4. Hartnäckig bleiben
Leider berichten unsere Mitglieder, dass es teilweise Monate dauert, bis sie eine Rückmeldung von der Behörde bekommen. Dies ist auch auf die personelle und fachliche Überlastung der Behörden zurückzuführen. Dran bleiben und regelmäßig nachfragen ist sinnvoll.
Auch wenn beim Antrag auf Verdienstausfallentschädigung nach dem IfSG zunächst ein ablehnender Bescheid ergeht, der eurer Meinung nach fehlerhaft ist, empfiehlt es sich, hartnäckig zu bleiben. Sinnvoll kann es sein, zunächst Widerspruch einzulegen, nach einer genauen Prüfung die mutmaßlichen Fehler zu benennen und eine gerichtliche Klärung der Ansprüche in den Raum zu stellen, damit die Behörde die Entscheidung noch einmal überprüft.
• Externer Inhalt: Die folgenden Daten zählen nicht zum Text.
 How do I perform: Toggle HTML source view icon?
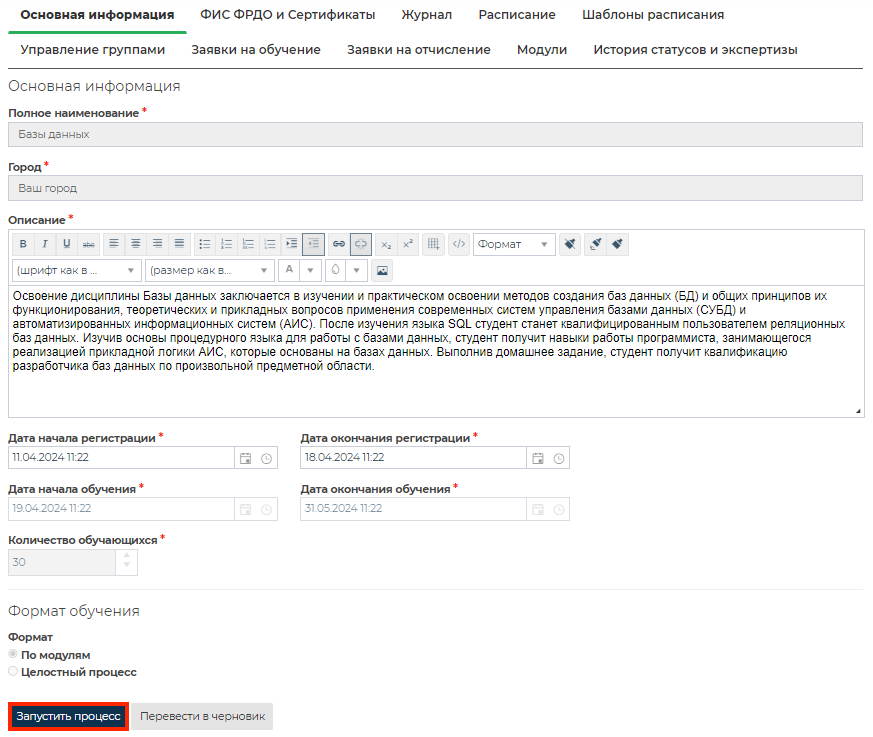coord(459,244)
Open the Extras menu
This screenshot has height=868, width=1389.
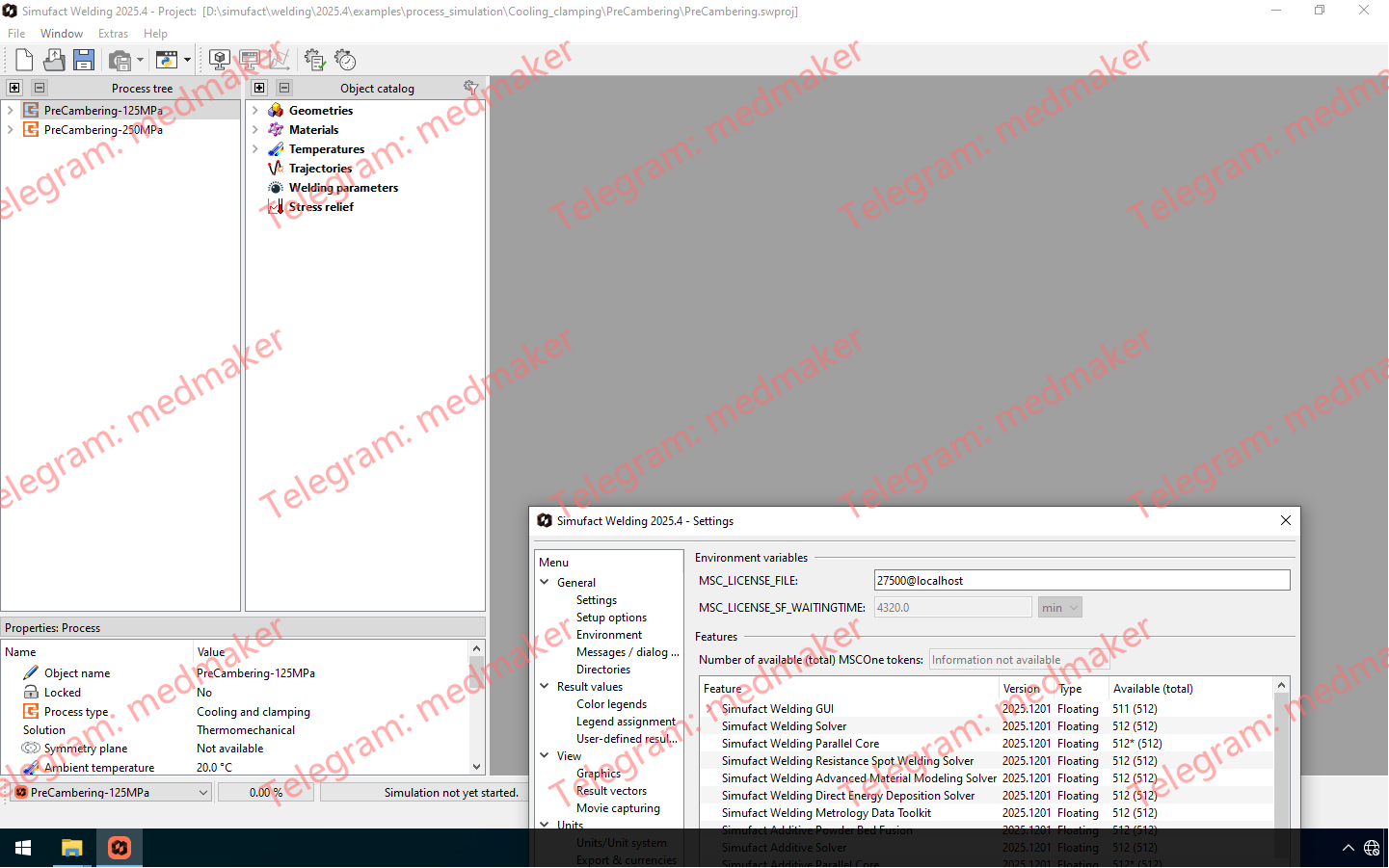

Diese hat theoretisch die Möglichkeit, einen Bescheid von Amts wegen außer Kraft zu setzen, falls sie einen Fehler erkennt und eine gerichtliche Auseinandersetzung vermeiden möchte. Falls ihr den Rechtsweg erwägt, solltet ihr euch vorher von einem Anwalt rechtlich beraten lassen. Gerne vernetzen wir euch mit anderen Betroffenen, die ihre Ansprüche auf dem Rechtsweg erstreiten.